_Page excerpt_.
******

As everyone else has said...just jump in! Go and visit a parish, speak with the priest, meet the people. What rite of Eastern Catholicism have you been involved in? If it's Ruthenian, then you may feel a bit more at home, liturgically, with a Slavic tradition parish. This would include the OCA, ROCOR, ACROD, Ukrainian, etc. If you're from a Greek Catholic background, then the Antiochians or the Greeks will feel more familiar. The Romanian way of doing things is different from both of these. Bulgarians, though they are Slavic, tend to feel more Byzantine than Slavic while being different from both. The reverse is true of the Serbs.

(For those who belong to these jurisdictions, I don't mean to lump anyone into "more Slavic" or "more Greek" categories. This is simply sharing my experience, first and second hand, in a very broad manner. No offense is meant.)

******

_Information shown_.

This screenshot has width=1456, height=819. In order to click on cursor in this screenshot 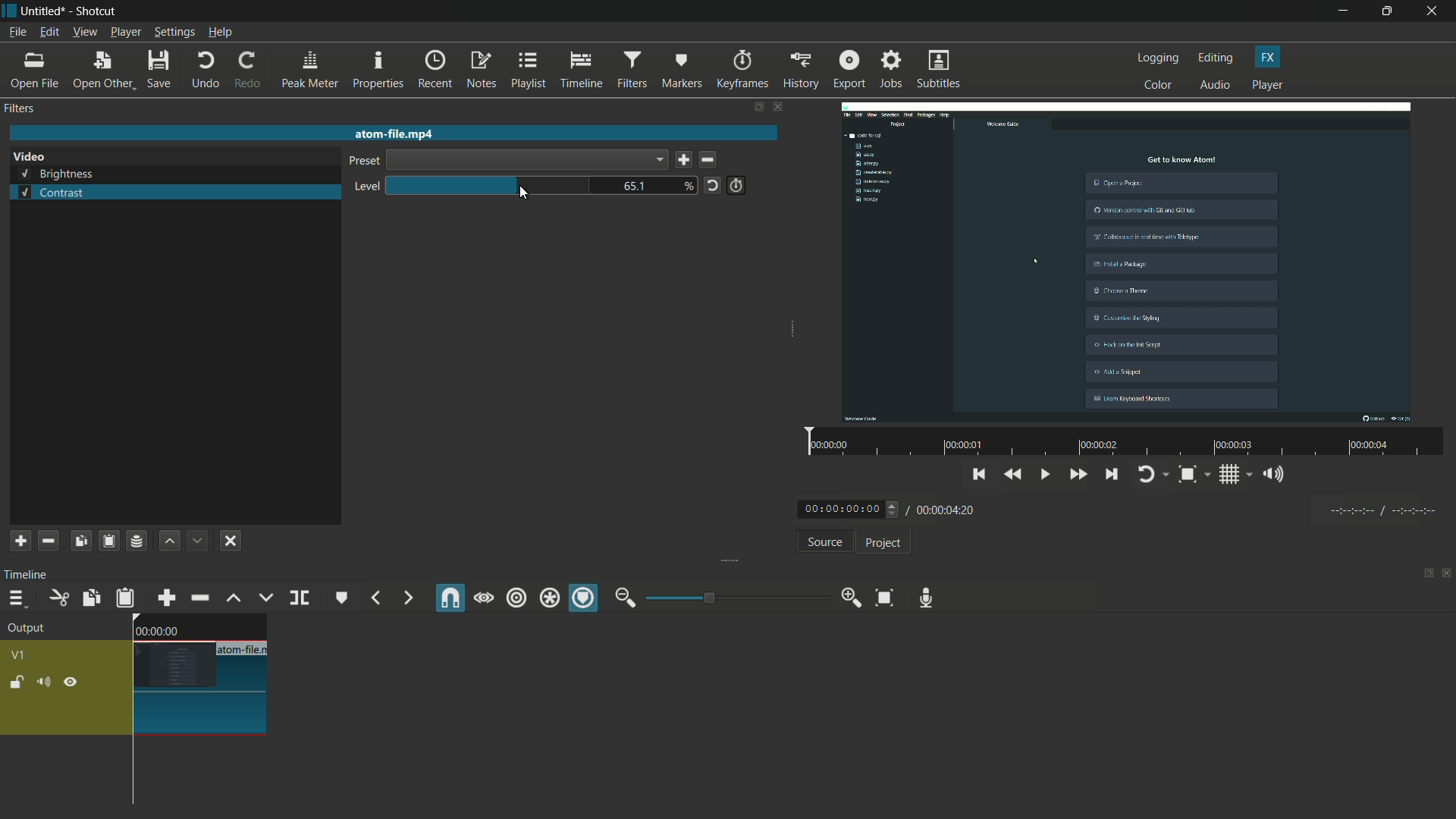, I will do `click(523, 194)`.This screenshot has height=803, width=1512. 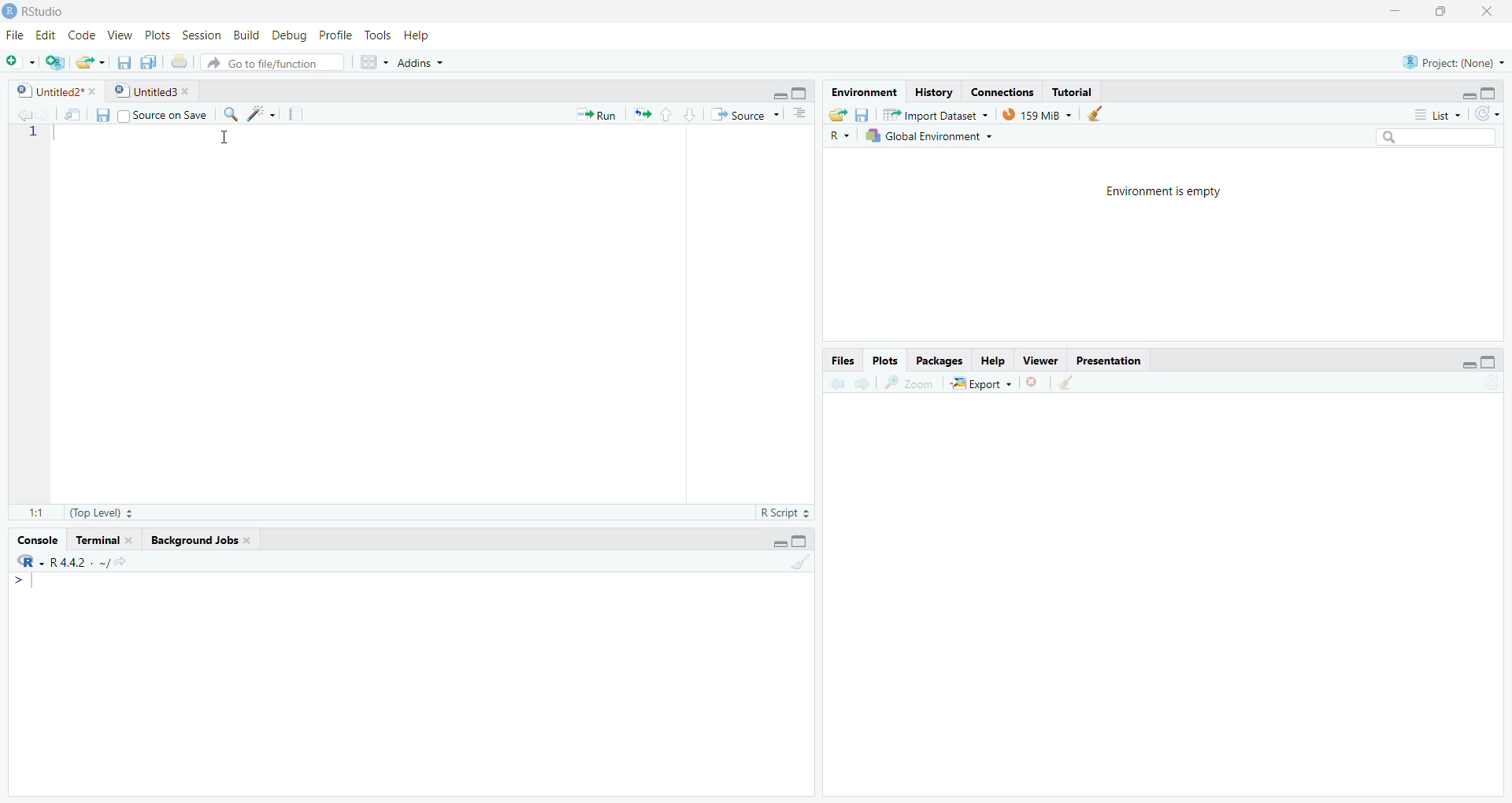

******

_Written request 1_.
Copy the stretch of the post on visiting a parish from "(For those who" through "offense is meant.)".
_Written request 2_.
Using the post on visiting a parish, answer these:
(a) For someone involved in the Ruthenian rite, what kind of parish may feel more at home liturgically?
(b) Which two groups does the post say will feel more familiar to someone from a Greek Catholic background?
(c) In the parenthetical note, how does the writer describe the experience being shared?
_Written request 3_.
Continue the post on visiting a parish, starting after its final sentence.

_Exercise output 1_.
(For those who belong to these jurisdictions, I don't mean to lump anyone into "more Slavic" or "more Greek" categories. This is simply sharing my experience, first and second hand, in a very broad manner. No offense is meant.)

_Exercise output 2_.
(a) A Slavic tradition parish.
(b) The Antiochians or the Greeks.
(c) As first and second hand, shared in a very broad manner.

_Exercise output 3_.
You probably want to go to a church that is mostly English-speaking, and will more likely find this is true for parishes in the OCA and the Antiochian Archdiocese. However, many Greek parishes are mostly-English as are ROCOR. This may not always be true, though, it depends on how many immigrants belong to those parishes and how "fresh off the boat" they are as a community. The Romanians can be a toss-up. If the parish belongs to the Romanian Episcopate of the OCA (as opposed to being connected to the Romanian Patriarchate), it's more likely to use English, but there's no guarantee.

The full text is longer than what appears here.